→ Source passage
Panel: Africa and ICC Should Move Beyond Hostilities

A top UN official and a leading human rights activist said at IPI that criticism depicting the International Criminal Court (ICC) as biased against Africa is unfounded, and urged African states to step up their support for the court’s fight against mass atrocities worldwide, but they also acknowledged that Africa’s contentious relationship with the ICC stems from centuries of colonial rule and a strong perception of bias.

During a May 13th IPI forum entitled “The ICC and Africa,” Adama Dieng, Under-Secretary-General and Special Adviser to the Secretary-General on the Prevention of Genocide, and Richard Dicker, Director of the International Justice Program at Human Rights Watch, shared their views on how African states can improve their relationship with the ICC. While both speakers recognized that all of the court’s caseload has so far emanated from Africa, they also agreed that some states’ allegations of the court’s bias are unfounded.

“All of the court’s investigations have been in Africa, and all its defendants in custody are Africans,” Mr. Dieng said. “Of course, this has led to the accusation that the ICC is biased against Africa, but those accusations do not bear scrutiny,” Mr. Dieng said, noting that they are largely a matter of perception.

→ Brief 1
According to the article on the ICC and Africa, on what date was the IPI forum held?
→ Brief 2
Output the part of the article on the ICC and Africa from "During a May" up to and including "matter of perception.", word for word.
→ Brief 3
List every title or position that the article on the ICC and Africa gives for the two panel speakers.

→ Information given
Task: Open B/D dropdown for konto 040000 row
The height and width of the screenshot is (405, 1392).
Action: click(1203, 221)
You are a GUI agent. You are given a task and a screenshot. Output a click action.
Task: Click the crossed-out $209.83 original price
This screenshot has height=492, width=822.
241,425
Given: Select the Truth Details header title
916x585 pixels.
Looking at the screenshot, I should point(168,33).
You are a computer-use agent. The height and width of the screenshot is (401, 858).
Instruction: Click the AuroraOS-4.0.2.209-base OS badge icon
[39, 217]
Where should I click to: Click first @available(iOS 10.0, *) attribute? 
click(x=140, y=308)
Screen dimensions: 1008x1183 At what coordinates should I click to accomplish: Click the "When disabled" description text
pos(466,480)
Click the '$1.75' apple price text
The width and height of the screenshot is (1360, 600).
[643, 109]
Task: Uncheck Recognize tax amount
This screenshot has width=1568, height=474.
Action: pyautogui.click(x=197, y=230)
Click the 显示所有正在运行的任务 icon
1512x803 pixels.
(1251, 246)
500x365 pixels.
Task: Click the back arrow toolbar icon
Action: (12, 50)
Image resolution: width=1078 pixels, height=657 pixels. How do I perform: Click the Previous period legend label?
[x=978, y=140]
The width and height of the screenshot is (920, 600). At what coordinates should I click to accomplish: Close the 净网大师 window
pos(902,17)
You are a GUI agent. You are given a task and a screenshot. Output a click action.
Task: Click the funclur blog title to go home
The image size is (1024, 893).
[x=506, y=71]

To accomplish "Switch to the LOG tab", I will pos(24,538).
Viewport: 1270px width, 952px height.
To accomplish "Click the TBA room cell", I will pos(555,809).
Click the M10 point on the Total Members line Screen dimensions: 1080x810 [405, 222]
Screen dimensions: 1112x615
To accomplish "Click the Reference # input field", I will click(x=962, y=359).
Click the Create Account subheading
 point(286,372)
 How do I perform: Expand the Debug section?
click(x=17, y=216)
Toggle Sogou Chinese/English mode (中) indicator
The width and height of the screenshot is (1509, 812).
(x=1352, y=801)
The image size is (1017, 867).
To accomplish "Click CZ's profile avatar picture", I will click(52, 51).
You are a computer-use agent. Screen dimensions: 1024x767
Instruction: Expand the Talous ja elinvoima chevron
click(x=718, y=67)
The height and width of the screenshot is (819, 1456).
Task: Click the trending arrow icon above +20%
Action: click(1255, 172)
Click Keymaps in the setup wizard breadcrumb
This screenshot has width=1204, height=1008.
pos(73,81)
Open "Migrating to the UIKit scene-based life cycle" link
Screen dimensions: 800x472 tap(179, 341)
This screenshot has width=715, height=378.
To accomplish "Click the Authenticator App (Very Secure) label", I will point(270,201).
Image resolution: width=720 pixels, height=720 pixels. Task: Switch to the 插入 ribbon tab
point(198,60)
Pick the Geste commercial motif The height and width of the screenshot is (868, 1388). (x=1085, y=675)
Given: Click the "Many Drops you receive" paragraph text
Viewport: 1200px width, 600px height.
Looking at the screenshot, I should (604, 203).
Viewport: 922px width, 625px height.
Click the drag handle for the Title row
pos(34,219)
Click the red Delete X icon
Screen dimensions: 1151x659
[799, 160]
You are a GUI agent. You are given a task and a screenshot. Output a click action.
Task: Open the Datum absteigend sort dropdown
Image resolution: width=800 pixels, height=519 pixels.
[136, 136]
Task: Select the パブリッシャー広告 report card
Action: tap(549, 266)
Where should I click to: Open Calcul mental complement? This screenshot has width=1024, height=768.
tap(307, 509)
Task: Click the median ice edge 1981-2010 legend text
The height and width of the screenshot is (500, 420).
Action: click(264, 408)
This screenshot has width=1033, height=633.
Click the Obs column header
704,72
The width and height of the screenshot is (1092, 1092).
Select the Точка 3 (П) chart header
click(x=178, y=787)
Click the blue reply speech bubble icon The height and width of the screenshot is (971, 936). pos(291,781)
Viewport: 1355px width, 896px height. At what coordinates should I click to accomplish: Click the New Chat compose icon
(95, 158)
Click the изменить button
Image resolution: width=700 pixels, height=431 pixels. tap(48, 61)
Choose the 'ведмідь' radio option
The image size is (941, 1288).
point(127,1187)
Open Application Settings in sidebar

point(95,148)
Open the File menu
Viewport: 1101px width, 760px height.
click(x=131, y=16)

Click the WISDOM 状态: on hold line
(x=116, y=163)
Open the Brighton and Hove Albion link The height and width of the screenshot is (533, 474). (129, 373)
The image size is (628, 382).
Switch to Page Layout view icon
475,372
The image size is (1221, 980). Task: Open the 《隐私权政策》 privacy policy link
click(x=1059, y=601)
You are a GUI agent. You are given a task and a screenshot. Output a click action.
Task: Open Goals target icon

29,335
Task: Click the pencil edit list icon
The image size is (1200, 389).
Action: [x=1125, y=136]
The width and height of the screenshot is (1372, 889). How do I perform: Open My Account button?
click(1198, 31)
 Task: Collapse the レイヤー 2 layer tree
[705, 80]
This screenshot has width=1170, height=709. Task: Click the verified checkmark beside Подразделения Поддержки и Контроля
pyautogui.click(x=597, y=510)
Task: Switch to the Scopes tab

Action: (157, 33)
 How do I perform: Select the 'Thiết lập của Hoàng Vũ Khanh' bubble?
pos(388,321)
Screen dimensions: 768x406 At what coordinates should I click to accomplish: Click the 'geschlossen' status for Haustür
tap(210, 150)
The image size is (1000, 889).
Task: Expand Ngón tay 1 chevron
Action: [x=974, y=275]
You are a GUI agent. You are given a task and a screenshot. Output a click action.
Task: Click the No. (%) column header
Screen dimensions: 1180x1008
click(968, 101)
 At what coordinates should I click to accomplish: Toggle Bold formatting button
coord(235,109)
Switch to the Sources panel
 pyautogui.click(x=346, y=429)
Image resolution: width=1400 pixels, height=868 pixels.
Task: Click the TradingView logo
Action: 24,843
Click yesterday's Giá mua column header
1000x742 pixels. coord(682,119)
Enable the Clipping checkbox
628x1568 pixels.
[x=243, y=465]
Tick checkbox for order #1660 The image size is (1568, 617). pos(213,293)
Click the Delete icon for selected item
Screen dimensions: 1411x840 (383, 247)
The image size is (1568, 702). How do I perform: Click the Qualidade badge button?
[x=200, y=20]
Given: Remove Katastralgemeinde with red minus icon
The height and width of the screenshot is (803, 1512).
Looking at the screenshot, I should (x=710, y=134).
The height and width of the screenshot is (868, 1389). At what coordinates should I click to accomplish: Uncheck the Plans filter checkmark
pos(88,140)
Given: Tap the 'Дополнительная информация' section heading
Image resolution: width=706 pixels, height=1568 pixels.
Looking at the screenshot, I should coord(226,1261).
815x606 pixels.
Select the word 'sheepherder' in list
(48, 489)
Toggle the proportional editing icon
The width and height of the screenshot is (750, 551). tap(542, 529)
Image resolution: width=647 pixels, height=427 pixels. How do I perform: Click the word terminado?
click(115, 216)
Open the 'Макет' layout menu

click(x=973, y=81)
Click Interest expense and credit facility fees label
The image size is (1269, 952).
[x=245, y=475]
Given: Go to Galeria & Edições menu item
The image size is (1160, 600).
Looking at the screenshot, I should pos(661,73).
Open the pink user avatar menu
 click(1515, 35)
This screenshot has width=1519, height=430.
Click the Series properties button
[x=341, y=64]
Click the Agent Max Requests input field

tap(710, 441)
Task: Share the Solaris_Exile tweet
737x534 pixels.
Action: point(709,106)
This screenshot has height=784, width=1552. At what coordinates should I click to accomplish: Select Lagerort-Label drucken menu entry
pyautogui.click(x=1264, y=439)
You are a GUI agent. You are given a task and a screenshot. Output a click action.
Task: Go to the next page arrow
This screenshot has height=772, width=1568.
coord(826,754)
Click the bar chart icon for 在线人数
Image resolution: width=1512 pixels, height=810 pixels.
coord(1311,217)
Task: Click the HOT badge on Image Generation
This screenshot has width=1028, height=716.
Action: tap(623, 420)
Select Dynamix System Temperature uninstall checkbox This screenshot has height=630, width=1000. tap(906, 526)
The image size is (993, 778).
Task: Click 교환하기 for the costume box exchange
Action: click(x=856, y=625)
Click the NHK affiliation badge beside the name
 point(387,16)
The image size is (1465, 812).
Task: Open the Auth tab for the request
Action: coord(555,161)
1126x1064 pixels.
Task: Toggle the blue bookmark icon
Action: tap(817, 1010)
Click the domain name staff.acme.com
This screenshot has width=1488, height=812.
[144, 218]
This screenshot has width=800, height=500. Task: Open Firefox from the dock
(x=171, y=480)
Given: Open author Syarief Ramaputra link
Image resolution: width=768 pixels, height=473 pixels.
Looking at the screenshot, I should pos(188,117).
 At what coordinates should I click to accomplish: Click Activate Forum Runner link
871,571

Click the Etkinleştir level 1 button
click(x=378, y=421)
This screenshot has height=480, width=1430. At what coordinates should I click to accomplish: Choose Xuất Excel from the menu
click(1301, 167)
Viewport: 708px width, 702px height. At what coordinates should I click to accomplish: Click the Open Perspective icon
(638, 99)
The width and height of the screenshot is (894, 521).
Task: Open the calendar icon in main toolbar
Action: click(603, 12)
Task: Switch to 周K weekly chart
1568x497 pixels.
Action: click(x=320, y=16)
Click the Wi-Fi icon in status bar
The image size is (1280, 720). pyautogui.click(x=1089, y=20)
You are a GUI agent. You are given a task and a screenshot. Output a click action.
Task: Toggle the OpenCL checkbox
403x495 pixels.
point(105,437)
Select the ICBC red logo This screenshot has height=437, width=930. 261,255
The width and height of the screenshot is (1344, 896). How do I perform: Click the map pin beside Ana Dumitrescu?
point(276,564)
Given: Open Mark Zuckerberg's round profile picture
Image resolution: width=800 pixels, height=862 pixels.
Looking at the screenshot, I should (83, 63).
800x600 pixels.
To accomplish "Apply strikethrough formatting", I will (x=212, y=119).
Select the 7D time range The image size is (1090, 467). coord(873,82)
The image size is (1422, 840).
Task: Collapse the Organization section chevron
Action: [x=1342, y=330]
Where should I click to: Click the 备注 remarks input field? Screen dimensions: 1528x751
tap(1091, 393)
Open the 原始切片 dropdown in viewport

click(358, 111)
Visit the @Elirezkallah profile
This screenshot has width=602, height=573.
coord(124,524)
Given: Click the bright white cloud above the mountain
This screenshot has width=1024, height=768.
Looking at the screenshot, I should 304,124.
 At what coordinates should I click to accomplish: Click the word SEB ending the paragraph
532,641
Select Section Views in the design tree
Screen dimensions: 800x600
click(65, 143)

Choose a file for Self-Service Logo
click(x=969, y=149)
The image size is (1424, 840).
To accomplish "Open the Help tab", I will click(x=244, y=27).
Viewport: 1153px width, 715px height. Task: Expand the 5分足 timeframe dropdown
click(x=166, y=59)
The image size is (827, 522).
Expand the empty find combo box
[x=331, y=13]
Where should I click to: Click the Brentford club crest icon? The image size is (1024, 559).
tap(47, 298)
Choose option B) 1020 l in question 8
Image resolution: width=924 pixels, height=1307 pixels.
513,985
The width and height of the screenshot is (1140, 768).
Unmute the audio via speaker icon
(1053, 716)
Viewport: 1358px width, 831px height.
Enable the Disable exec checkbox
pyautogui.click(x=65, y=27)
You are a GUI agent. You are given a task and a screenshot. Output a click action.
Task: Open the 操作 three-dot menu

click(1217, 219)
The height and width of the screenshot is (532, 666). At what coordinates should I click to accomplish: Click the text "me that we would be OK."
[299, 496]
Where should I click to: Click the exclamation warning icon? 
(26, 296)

→ Full response 1
May 13th

→ Full response 2
During a May 13th IPI forum entitled “The ICC and Africa,” Adama Dieng, Under-Secretary-General and Special Adviser to the Secretary-General on the Prevention of Genocide, and Richard Dicker, Director of the International Justice Program at Human Rights Watch, shared their views on how African states can improve their relationship with the ICC. While both speakers recognized that all of the court’s caseload has so far emanated from Africa, they also agreed that some states’ allegations of the court’s bias are unfounded.

“All of the court’s investigations have been in Africa, and all its defendants in custody are Africans,” Mr. Dieng said. “Of course, this has led to the accusation that the ICC is biased against Africa, but those accusations do not bear scrutiny,” Mr. Dieng said, noting that they are largely a matter of perception.

→ Full response 3
- Under-Secretary-General (Adama Dieng)
- Special Adviser to the Secretary-General on the Prevention of Genocide (Adama Dieng)
- Director of the International Justice Program at Human Rights Watch (Richard Dicker)